FINANCEMay 03, 2026· Joe Calloway

US debt exceeds GDP for first time since WW II as Fitch warns credit rating could fall further

For the first time since the aftermath of World War II, the United States national debt has grown larger than the entire American economy. According to new data from the Bureau of Economic Analysis analyzed by the nonpartisan Committee for a Responsible Federal Budget, U.S. debt held by the public reached an estimated $31.27 trillion in March, officially surpassing the country's annual GDP of $31.22 trillion. The milestone marks a debt-to-GDP ratio of 100.2 percent, a threshold not crossed since 1946, when the country was still unwinding the massive borrowing that funded the war effort.

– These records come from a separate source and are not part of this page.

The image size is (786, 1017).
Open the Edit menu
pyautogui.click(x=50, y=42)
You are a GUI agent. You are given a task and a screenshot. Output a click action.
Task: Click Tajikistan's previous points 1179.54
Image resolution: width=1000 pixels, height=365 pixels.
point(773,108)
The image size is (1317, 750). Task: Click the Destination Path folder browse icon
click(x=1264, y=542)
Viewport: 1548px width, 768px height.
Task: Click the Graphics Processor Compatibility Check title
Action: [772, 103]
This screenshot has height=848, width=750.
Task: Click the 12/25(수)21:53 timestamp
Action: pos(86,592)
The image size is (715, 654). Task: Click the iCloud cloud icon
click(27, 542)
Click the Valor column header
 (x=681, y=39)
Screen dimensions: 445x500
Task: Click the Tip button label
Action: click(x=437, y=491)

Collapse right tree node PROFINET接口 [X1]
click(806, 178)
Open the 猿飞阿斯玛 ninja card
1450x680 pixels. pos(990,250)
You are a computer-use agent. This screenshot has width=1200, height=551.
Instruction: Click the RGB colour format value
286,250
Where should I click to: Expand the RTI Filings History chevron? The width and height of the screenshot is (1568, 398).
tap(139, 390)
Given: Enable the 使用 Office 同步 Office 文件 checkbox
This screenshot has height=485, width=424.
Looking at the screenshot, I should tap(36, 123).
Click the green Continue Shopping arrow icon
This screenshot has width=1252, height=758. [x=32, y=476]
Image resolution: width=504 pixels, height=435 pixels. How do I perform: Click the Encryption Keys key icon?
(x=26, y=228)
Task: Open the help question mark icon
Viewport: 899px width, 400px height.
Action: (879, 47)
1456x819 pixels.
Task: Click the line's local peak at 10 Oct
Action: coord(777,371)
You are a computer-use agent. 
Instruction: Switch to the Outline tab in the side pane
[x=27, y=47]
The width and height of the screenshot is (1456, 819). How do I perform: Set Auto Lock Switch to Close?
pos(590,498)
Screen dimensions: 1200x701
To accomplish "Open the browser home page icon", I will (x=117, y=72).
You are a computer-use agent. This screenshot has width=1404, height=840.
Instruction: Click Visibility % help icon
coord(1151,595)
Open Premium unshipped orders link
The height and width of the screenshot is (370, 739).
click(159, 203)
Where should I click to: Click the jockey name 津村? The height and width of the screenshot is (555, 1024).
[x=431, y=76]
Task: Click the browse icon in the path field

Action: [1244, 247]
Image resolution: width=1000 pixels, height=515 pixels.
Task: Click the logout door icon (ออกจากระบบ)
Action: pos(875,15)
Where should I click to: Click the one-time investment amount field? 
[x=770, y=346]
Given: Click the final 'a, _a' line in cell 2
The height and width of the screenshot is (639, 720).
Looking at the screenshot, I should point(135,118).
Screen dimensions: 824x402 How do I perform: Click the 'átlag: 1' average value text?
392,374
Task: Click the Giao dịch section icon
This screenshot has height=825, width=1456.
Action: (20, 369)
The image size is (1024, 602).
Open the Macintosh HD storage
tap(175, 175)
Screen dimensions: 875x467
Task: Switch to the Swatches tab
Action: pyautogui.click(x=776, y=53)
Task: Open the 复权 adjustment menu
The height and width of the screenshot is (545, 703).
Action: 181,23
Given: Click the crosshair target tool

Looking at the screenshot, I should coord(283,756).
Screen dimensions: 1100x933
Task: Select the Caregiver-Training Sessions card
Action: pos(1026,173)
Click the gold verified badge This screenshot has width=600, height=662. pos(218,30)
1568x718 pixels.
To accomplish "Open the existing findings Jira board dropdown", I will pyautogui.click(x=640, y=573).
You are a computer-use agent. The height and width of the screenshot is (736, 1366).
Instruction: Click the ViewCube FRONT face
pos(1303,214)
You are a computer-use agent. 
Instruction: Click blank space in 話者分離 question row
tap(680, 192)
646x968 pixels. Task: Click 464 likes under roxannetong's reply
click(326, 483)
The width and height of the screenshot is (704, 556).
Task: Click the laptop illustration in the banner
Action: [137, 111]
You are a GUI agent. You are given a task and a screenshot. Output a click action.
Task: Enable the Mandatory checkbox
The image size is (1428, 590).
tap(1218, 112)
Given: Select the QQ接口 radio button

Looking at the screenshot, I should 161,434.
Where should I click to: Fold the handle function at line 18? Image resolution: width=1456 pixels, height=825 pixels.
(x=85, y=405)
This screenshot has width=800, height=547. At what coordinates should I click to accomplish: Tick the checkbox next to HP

The comparison to the post-WWII era is telling for what has changed. In 1946, the debt spike was temporary and accompanied by a clear plan for fiscal consolidation as military spending wound down. Today, there is no equivalent off-ramp. The current debt trajectory is driven by structural deficits built into the federal budget, including expanding entitlement programs, sustained military spending, and the compounding cost of interest on the debt itself. Interest payments on the national debt now exceed the defense budget, consuming well over $1 trillion annually and growing faster than virtually every other category of federal spending.

Fitch Ratings, one of the three major credit rating agencies, issued a stark warning in the wake of the data. In a report published April 30, Fitch analysts wrote that "structurally large fiscal deficits will keep the U.S.'s debt burden far above that of other 'AA' category sovereigns." The agency currently maintains the U.S. at AA+, having downgraded it from AAA in 2023 after repeated political standoffs over the debt ceiling risked a technical default. The new report signals that further downgrades are firmly on the table if fiscal policy does not change course.

Fitch projected a general government deficit of 7.9 percent of GDP for both 2026 and 2027. That figure is driven in part by the Trump administration's One Big Beautiful Bill Act, which the CRFB estimates will add $4.7 trillion to the national debt through 2035. The legislation enacted deep tax cuts without corresponding spending reductions, creating a structural revenue gap. Tariffs were initially expected to offset some of the lost revenue, but the Supreme Court's landmark ruling earlier this year striking down the bulk of the administration's tariff authority could eliminate $1.7 trillion in expected tariff revenue through 2036, according to CRFB analysis. That ruling could push the U.S. toward a trajectory of $58 trillion in debt over the next decade.

The practical consequences of deteriorating credit are not abstract. The U.S. benefits enormously from its status as the world's safest borrower. The dollar's role as the global reserve currency, combined with deep and liquid capital markets, allows the federal government to finance its debt at lower interest rates than virtually any other nation. A credit downgrade raises the premium investors demand to hold U.S. debt, which cascades through the entire economy. Higher Treasury yields translate directly into higher mortgage rates, more expensive business loans, costlier corporate bonds, and rising interest payments that further deepen the deficit in a vicious cycle.

There are also broader geopolitical implications. The dollar's reserve-currency status is not guaranteed forever. As the U.S. fiscal position weakens relative to other major economies, the argument for diversifying away from dollar-denominated assets gains traction in capitals around the world. China and the BRICS bloc have been actively developing alternative payment systems and promoting trade settlement in local currencies. While the dollar remains dominant, sustained fiscal deterioration accelerates the search for alternatives.

The politics of debt resolution remain deeply gridlocked. Both parties have contributed to the problem over decades, but neither has advanced a credible plan for fiscal consolidation. Republicans have generally resisted tax increases while Democrats have opposed cuts to entitlement programs. The result is a political equilibrium in which borrowing continues to grow with no meaningful check. November's midterm elections will be a critical test of whether fiscal responsibility registers as a voter priority, but early signals suggest it will be overshadowed by war, immigration, and cultural issues.

Some economists argue that the debt-to-GDP ratio is an imperfect metric and that the U.S. has more fiscal room than the headline number suggests, given the dollar's unique global position and the country's capacity to grow its way out of debt. That argument has merit in the short term but weakens considerably when projected over decades. The Congressional Budget Office's long-term outlook shows debt rising on an unsustainable path under current law, with no plausible growth scenario closing the gap without policy changes.

What This Means For You: The U.S. debt crossing the GDP threshold is not a sudden crisis but a slow-moving one that will reshape your financial landscape. Higher government borrowing costs eventually flow downstream to consumers through more expensive mortgages, auto loans, and credit cards. If you are considering a major purchase that requires financing, locking in rates sooner rather than later may be prudent. For investors, the environment favors assets that historically perform well during inflationary and high-debt periods, including equities, real estate, and commodities. For savers, it underscores the importance of not relying solely on fixed-income investments, as real returns on bonds tend to erode when fiscal risk premia rise. The broader lesson is that the era of cheap money that defined the post-2008 economy is structurally ending, and personal financial strategies built on that assumption need to adapt.